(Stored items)
● ● ●
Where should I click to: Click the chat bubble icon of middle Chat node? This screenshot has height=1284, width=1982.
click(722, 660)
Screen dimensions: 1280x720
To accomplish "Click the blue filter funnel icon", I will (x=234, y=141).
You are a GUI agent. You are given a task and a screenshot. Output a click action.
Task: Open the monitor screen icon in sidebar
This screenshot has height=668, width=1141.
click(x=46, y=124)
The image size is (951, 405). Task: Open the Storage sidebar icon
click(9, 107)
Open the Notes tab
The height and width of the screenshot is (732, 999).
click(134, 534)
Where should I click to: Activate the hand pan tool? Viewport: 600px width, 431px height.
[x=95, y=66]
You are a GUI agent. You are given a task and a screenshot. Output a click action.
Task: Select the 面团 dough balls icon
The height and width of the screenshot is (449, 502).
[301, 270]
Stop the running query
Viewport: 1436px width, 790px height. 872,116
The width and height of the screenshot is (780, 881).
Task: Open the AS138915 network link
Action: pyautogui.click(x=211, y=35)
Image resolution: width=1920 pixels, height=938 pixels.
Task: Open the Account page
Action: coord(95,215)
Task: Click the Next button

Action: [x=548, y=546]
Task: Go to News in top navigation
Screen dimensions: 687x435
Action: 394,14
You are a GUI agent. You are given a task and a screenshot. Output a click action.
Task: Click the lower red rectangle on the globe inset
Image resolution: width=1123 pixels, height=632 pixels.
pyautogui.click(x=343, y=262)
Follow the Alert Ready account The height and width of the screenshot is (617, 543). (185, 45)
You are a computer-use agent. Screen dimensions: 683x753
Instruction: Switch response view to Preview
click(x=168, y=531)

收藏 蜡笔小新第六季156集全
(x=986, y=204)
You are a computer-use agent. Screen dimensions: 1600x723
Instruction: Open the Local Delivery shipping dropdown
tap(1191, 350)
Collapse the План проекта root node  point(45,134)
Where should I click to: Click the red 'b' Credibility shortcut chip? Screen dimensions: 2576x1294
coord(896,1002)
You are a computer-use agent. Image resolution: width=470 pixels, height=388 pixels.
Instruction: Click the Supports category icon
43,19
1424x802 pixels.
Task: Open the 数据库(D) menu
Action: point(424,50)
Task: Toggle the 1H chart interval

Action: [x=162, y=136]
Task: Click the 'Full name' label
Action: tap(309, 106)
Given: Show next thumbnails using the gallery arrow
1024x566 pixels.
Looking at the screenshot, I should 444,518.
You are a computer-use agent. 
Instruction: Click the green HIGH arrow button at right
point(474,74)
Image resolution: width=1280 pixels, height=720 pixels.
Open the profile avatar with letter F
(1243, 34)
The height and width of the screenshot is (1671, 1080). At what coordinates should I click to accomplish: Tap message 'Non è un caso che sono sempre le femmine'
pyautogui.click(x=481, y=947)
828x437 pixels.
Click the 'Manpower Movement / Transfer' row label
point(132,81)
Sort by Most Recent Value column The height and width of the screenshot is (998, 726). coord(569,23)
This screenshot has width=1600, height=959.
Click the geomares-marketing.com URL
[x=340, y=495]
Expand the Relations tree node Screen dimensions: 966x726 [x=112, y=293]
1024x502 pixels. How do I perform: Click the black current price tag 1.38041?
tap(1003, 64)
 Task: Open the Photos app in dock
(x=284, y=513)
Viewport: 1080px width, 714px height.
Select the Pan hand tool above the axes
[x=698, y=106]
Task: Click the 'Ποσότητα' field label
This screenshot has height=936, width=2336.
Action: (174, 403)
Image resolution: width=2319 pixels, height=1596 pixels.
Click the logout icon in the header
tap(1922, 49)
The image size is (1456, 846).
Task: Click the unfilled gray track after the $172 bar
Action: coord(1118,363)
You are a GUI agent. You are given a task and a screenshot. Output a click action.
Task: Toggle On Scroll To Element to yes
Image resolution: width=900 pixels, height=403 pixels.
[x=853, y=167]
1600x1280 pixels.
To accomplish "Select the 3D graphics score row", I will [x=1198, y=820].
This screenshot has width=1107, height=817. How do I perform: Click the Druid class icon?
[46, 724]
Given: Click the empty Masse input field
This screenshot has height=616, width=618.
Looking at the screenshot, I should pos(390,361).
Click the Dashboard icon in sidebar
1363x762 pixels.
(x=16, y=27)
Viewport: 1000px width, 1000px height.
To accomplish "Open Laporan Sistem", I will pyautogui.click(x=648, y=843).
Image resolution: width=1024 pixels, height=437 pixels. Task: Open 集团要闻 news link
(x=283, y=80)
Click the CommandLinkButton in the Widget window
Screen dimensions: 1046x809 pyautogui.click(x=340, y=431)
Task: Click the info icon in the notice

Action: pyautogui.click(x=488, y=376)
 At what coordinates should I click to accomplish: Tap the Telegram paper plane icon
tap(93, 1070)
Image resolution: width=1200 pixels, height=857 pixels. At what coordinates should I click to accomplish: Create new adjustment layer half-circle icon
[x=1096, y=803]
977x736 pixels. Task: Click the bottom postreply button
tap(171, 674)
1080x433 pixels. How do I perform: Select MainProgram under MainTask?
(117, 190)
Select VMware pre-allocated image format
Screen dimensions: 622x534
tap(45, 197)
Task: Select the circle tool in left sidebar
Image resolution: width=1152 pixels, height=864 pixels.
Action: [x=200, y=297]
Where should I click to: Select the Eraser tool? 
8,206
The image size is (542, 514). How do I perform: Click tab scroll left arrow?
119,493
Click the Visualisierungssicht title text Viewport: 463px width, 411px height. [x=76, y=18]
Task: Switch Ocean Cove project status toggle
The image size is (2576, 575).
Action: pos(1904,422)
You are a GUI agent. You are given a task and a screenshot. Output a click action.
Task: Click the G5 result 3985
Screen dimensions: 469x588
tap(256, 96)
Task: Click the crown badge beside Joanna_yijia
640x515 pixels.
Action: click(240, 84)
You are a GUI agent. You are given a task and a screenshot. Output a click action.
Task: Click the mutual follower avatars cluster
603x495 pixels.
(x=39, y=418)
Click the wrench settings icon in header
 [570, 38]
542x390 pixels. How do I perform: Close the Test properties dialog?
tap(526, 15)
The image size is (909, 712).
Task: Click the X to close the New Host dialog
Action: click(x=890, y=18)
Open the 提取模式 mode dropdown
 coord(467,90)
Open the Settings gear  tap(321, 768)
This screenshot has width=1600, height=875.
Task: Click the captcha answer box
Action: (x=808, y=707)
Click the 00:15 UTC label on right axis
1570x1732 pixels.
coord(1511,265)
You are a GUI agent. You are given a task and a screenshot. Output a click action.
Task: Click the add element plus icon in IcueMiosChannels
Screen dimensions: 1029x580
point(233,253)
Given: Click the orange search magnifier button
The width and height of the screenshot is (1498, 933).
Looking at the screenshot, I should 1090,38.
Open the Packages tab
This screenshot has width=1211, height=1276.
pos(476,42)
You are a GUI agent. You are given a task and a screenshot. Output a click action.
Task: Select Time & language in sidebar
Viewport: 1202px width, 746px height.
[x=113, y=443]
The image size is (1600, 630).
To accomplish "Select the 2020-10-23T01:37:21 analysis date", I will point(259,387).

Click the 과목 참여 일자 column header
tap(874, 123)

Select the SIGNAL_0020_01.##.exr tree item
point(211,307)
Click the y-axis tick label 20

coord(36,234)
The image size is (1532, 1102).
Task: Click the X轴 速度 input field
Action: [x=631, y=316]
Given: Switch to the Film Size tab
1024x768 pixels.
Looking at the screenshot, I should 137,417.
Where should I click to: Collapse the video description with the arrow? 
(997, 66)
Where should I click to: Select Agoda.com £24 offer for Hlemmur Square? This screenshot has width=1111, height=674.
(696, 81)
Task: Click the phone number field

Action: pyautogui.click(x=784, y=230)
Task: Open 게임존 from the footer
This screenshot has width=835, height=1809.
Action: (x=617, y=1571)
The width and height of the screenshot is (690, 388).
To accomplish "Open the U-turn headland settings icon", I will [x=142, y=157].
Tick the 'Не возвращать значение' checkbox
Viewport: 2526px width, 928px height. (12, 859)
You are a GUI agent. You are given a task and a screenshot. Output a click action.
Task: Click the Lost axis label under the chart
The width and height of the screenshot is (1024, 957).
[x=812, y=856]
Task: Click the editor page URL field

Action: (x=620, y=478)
● ● ●
▶ TASK PROMPT
Return exactly the lines from the beginning of the data above through the one containing "You are a computer-use agent. Screen dimensions: 683x753", please. Include both end lines and add nothing else.

▶ THE COMPLETED TASK
Where should I click to: Click the chat bubble icon of middle Chat node? This screenshot has height=1284, width=1982.
click(722, 660)
Screen dimensions: 1280x720
To accomplish "Click the blue filter funnel icon", I will (x=234, y=141).
You are a GUI agent. You are given a task and a screenshot. Output a click action.
Task: Open the monitor screen icon in sidebar
This screenshot has height=668, width=1141.
click(x=46, y=124)
The image size is (951, 405). Task: Open the Storage sidebar icon
click(9, 107)
Open the Notes tab
The height and width of the screenshot is (732, 999).
click(134, 534)
Where should I click to: Activate the hand pan tool? Viewport: 600px width, 431px height.
[x=95, y=66]
You are a GUI agent. You are given a task and a screenshot. Output a click action.
Task: Select the 面团 dough balls icon
The height and width of the screenshot is (449, 502).
[301, 270]
Stop the running query
Viewport: 1436px width, 790px height. 872,116
The width and height of the screenshot is (780, 881).
Task: Open the AS138915 network link
Action: pyautogui.click(x=211, y=35)
Image resolution: width=1920 pixels, height=938 pixels.
Task: Open the Account page
Action: coord(95,215)
Task: Click the Next button

Action: [x=548, y=546]
Task: Go to News in top navigation
Screen dimensions: 687x435
Action: 394,14
You are a GUI agent. You are given a task and a screenshot. Output a click action.
Task: Click the lower red rectangle on the globe inset
Image resolution: width=1123 pixels, height=632 pixels.
pyautogui.click(x=343, y=262)
Follow the Alert Ready account The height and width of the screenshot is (617, 543). (185, 45)
You are a computer-use agent. Screen dimensions: 683x753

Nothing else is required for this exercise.